To investigate whether or not CSL could also be used to inhibit root rot, researchers infected hydroponically grown lettuce plants with F. oxysporum. They then measured the subsequent growth of roots and shoots of the lettuce plants and looked for F. oxysporum growth on the plant roots and in the hydroponic liquid medium. In addition the researchers also observed the growth of F. oxysporum on plates both with and without CSL additives.

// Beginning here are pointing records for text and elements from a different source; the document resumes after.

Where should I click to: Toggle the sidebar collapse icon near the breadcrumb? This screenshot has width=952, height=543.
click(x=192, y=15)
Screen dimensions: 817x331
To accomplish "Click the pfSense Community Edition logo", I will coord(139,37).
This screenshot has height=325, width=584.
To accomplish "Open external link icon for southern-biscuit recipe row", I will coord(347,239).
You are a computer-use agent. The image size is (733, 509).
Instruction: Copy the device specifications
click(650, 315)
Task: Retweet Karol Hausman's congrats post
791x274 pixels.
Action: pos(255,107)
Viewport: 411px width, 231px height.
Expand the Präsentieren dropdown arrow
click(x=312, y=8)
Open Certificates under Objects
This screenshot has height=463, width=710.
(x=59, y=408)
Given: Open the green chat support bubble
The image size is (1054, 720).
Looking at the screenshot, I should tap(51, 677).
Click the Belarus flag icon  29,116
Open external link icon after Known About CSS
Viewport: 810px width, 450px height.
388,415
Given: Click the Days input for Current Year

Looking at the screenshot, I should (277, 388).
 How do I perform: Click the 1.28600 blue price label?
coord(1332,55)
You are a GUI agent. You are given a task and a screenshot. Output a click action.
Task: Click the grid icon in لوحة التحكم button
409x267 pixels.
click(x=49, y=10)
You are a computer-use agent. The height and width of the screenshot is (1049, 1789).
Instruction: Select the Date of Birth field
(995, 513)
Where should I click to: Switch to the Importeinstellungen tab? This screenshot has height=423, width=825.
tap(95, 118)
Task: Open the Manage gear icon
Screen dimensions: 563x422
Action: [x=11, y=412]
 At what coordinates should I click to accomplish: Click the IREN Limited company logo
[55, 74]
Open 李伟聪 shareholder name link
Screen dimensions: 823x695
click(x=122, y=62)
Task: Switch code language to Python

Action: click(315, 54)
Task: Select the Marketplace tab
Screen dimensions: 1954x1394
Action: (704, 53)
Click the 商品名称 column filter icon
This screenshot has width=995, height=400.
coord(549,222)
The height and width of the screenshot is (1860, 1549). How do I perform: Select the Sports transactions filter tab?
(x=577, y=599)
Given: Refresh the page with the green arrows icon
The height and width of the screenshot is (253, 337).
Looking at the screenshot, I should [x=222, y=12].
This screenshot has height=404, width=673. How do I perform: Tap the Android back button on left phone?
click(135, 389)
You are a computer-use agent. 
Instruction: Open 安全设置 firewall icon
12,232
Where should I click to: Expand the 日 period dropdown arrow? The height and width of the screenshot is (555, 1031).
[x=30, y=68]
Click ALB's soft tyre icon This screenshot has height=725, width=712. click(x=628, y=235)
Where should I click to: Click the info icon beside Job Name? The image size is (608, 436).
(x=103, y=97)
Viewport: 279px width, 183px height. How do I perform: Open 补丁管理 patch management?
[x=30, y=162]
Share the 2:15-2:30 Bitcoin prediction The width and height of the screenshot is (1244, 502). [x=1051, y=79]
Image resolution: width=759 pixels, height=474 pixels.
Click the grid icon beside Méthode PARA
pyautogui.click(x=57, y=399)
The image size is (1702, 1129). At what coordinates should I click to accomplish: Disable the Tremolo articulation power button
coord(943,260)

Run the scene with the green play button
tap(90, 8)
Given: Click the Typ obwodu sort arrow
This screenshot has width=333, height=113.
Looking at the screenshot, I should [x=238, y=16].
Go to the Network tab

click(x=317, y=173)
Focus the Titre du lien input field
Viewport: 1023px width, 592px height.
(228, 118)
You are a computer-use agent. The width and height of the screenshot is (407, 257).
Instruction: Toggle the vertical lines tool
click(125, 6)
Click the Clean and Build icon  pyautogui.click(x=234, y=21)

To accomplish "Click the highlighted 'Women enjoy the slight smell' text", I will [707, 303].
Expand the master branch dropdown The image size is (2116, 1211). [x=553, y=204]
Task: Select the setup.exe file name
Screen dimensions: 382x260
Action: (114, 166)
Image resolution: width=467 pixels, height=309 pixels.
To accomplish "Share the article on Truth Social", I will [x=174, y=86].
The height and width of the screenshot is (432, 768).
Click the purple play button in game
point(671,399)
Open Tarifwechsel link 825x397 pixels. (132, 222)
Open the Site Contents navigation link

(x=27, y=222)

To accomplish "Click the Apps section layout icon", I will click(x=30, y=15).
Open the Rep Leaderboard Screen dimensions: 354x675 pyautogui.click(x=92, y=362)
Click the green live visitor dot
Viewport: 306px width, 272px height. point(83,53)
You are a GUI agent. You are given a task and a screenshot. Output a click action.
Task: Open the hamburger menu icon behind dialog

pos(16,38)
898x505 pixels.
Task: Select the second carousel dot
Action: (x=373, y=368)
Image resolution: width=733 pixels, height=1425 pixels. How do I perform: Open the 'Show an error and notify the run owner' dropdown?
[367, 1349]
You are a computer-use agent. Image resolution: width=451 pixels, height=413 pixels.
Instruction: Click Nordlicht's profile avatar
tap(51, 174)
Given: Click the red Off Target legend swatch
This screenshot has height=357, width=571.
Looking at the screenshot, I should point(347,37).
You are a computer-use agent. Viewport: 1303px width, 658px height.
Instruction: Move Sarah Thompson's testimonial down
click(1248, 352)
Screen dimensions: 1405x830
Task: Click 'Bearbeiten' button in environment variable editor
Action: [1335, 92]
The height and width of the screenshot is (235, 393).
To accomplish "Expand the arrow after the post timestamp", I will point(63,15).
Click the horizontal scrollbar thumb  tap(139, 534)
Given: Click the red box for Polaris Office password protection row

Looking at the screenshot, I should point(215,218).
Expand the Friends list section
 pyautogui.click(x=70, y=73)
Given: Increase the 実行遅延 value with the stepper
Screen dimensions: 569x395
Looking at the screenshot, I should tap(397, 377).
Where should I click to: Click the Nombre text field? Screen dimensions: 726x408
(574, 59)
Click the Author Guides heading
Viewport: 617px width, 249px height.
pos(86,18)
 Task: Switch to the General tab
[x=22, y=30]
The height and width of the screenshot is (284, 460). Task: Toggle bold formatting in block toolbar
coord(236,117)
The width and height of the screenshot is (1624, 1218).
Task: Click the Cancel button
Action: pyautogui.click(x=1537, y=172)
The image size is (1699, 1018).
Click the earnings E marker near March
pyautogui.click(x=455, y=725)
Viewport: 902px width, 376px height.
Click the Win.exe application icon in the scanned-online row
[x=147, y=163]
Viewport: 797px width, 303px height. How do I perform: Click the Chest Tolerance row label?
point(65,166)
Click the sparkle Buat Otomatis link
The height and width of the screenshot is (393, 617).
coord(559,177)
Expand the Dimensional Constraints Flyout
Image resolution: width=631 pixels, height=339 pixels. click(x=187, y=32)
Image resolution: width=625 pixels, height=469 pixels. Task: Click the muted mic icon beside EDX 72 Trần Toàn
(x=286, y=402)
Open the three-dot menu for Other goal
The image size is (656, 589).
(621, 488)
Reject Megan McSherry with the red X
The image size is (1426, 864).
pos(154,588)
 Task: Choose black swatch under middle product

The results of this study indicate a dual-action mechanism that supports the use of CSL for the prevention of root rot in food crops. First, the CSL treatments inhibited the growth of the branching vegetative part of the fungus known as the mycelia. Previous studies into this inhibitory effect suggest that microbial fermentation may be part of the mechanism, although the details are not yet known. It is thought that perhaps some of the antioxidants, vitamins, and volatile nitrogenous or acid compounds may act separately or in combination to inhibit fungal growth.
Secondly, the Japanese researchers also noted that CSL has a biostimulatory effect on beneficial microorganisms which deter F. oxysporum growth. These include bacteria and other microorganisms that also grow in the hydroponic solution. They act by either attacking the germinating fungus as it sprouts or cause the ruptures of the mycelia cell walls.
Corn steep liquor is widely available and quite cheap. Therefore this new information that hydroponically grown food crops can be effectively and economically protected against root rot will certainly interest both the amateur and industrially sized hydroponic growers.